So far the debt deal talks have produced more heat than light, with Democrats vying with leading Republicans to see how long a national political party can cling to its rhetoric in a time of national crisis, but on Tuesday House Speaker John Boehner, R-Ohio, sought to both clarify where we are and reassure investors.

Boehner Tuesday vowed once again to not allow a debt default on his watch, reported, adding that House GOP leaders were working on back-up plans to increase the U.S. Government's $14.3 trillion debt ceiling, while cutting spending, and without a tax increase.

The President has said now for once he wants a balanced approach, Boehner said, in a statement. Well, guess what - in 'cut, cap, & balance' [House GOP bill] he does get a balanced approach. He gets his increase in the debt limit of $2.4 trillion. What we get are real cuts in spending, and real reforms in place that will make sure that this problem never, ever happens again.

On Aug. 4, the U.S. Treasury Department is due to pay off $30 billion in maturing short-term debt. In theory, the United States could prioritize debt payments, but U.S. Treasury Secretary Timothy Geithner has also warned lawmakers in Congress that the prioritization tactic would still cause investors to shun U.S. Treasury securities, commonly known as Treasuries.

Geithner has also repeatedly underscored that failing to raise the debt ceiling will have no constructive outcomes for the nation's fiscal condition, the task of deficit reduction, and U.S. and global stock and bond markets.

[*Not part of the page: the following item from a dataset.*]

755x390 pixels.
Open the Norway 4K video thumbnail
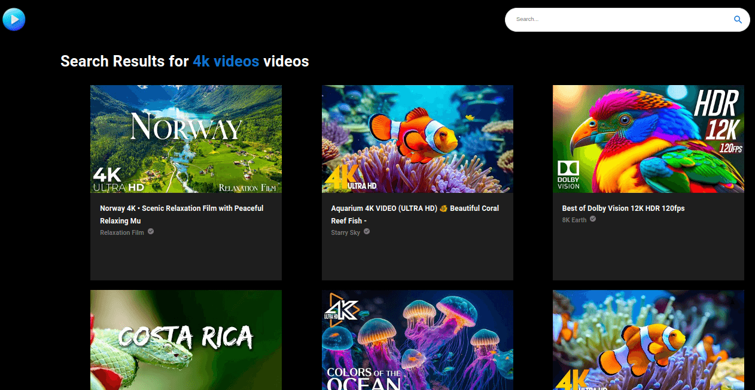point(186,139)
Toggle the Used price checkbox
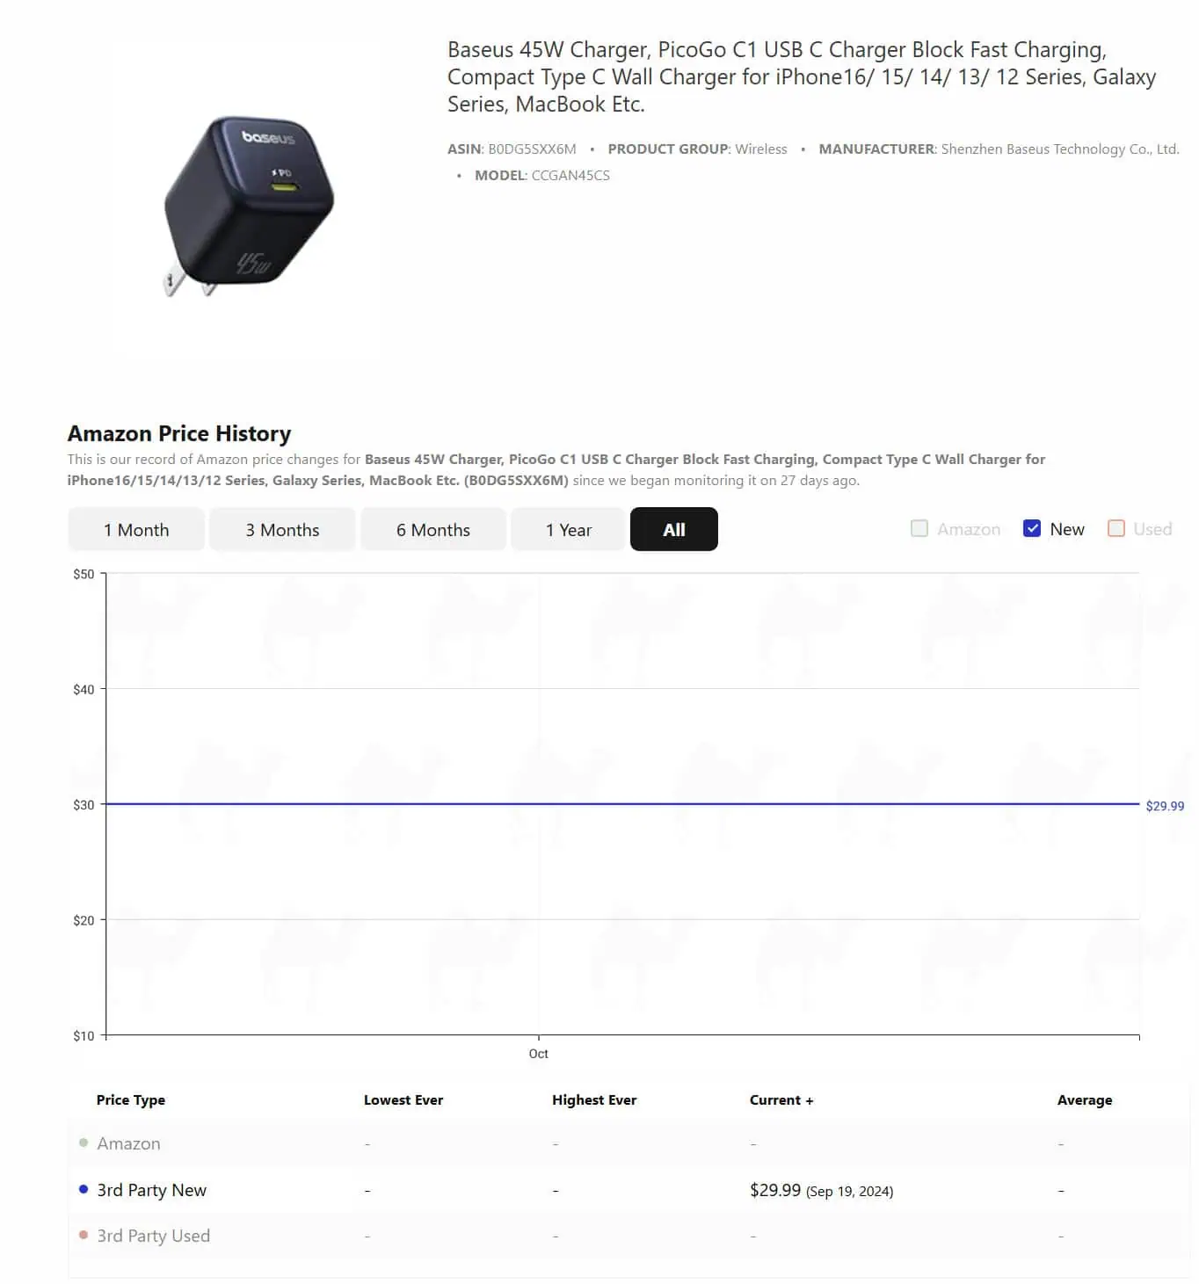This screenshot has height=1284, width=1199. [1116, 529]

As of Tuesday at mid-day it appeared that the best chance of debt deal is the last-chance proposal by Senate Majority Leader Harry Reid, D-Nev., and Senate Minority Leader Mitch McConnell, R-Ky.

Reid and McConnell's complex proposal would let the president increase the debt limit by $2.5 trillion by the end of 2012, provided a veto is not overridden in the House and Senate. The measure could come to the Senate floor as early as Wednesday.

Political/Public Policy Analysis:  Speaker Boehner's reiteration help reassured jittery stock and bond markets, and the Dow Jones Industrial Average was up about 127 to 12,512 on Tuesday at mid-day; the U.S. bond market also rallied.

Therefore, we're lowering the risk barometer, on a scale of 0 to 100 percent, of the likelihood of a U.S. Government default, to 35 percent heading into Wednesday, 5 percentage points lower than it was on Monday.